You go there to watch one video about fixing your bike tire, and three hours later you’re watching someone restore a 1987 Nintendo. I get it. YouTube is sneaky that way.
So here’s what works for me.

- Create a watch list. YouTube lets you save videos to custom playlists. When you stumble across something interesting, don’t watch it. Just add it to your watch list and close the tab.
- Schedule your YouTube time. Pick a specific block in your week. Mine’s Friday afternoons. When that time comes, open YouTube and go straight to your watch list. No homepage. No recommendations feed. Just your list.
- Use the algorithm, but on your terms. I actually like YouTube’s recommendations. They surface videos I wouldn’t find otherwise. The trick is treating them like suggestions, not commands. See something interesting? Add it to the list. Move on.
- Curate ruthlessly. Before I start watching, I scan my list and delete anything that doesn’t grab me anymore. What seemed interesting on Tuesday might feel skippable by Friday. That’s fine.
This is time boxing in action.

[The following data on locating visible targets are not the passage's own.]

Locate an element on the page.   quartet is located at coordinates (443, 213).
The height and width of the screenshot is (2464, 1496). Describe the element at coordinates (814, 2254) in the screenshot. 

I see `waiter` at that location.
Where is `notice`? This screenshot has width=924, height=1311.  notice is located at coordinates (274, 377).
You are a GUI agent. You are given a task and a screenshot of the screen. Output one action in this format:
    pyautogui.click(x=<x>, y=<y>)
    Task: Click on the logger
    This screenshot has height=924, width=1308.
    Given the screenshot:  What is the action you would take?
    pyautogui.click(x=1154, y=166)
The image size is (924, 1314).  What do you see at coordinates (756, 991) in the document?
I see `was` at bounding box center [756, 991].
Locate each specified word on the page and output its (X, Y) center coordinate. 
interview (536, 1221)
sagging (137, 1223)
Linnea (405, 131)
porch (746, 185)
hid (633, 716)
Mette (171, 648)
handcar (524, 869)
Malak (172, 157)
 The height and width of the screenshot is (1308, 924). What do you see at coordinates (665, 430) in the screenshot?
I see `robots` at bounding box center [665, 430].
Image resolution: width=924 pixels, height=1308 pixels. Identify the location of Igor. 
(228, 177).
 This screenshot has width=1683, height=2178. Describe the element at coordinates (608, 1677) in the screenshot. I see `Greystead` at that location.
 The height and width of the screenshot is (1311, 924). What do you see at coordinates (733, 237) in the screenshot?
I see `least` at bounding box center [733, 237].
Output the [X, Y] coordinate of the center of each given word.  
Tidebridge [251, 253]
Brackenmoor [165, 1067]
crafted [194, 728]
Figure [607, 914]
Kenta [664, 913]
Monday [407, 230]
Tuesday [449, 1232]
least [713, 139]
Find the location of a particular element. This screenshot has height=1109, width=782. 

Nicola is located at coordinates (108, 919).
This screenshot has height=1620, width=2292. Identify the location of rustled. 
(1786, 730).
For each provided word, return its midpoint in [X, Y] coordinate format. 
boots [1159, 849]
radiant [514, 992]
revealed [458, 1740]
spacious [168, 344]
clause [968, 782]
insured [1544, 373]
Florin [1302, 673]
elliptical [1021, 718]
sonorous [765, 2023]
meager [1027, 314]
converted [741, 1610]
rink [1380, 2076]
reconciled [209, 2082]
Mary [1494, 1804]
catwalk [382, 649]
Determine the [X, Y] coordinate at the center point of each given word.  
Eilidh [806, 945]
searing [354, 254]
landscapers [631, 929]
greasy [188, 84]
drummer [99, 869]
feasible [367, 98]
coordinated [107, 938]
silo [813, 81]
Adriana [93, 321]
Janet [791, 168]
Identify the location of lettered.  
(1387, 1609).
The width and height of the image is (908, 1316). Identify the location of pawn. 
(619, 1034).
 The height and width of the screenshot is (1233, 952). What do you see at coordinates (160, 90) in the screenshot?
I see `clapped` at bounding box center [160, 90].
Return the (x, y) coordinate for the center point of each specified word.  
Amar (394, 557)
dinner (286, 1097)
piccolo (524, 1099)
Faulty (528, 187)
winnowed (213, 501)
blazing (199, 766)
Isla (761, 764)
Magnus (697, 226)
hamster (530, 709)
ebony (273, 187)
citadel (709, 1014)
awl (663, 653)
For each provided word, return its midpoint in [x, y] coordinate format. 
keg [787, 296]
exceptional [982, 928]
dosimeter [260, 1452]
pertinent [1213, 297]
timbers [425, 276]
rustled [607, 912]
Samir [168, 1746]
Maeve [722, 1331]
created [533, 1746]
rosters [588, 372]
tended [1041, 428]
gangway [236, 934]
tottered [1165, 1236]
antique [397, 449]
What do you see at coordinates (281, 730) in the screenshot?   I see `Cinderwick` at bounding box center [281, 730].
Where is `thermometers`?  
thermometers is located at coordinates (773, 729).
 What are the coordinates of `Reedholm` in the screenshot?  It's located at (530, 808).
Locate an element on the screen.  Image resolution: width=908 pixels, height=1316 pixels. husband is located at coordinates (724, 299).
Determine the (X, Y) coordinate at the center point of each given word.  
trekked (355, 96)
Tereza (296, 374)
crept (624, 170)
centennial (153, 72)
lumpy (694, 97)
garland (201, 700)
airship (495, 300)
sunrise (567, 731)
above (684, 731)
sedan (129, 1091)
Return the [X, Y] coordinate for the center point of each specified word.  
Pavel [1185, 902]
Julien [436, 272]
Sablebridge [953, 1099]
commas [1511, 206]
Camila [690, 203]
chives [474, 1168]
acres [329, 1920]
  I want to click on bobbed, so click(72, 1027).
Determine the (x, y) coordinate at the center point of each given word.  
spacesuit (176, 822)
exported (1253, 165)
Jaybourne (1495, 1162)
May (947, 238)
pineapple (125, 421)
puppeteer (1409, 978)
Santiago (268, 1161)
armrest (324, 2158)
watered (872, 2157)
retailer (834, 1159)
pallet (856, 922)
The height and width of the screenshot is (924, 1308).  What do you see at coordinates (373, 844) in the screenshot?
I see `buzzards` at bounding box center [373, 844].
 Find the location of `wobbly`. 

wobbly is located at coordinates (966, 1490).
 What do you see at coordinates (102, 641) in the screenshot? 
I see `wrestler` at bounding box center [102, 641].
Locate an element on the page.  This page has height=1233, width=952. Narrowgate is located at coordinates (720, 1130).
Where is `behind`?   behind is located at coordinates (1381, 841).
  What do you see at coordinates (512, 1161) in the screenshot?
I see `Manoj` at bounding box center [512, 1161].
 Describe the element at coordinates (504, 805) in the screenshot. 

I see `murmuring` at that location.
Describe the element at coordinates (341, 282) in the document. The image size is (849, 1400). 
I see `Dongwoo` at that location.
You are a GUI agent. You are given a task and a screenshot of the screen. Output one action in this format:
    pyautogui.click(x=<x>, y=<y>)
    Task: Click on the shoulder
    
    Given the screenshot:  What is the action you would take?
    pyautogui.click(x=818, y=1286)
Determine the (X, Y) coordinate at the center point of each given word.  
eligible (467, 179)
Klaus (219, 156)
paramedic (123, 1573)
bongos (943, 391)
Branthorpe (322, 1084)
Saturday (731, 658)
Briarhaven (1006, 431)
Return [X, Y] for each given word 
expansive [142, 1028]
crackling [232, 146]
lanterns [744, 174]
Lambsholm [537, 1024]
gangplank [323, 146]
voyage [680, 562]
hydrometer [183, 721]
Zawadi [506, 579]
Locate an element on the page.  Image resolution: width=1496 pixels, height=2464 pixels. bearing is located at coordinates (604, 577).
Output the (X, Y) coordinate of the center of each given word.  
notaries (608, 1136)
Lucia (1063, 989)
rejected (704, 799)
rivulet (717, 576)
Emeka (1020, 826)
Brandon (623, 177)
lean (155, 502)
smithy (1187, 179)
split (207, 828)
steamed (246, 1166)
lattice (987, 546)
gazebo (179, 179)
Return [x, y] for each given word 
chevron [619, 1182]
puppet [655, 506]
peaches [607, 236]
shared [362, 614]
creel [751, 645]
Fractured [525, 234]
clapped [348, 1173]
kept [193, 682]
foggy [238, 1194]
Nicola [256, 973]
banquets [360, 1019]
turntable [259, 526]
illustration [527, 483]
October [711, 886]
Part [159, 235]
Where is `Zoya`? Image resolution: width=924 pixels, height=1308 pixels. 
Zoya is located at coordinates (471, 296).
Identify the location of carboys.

You’re not eliminating YouTube. You’re just deciding when and what to watch before you start watching. It turns passive consumption into an active choice.
Does it eliminate the temptation completely? No. Sometimes I still fall down a rabbit hole. But having a system makes those slip-ups rare instead of routine.
The key insight is that YouTube isn’t the problem. The infinite feed is. Your watch list gives you the benefits of YouTube without the trap of endless autoplay.
Give it a try for a week and see what happens.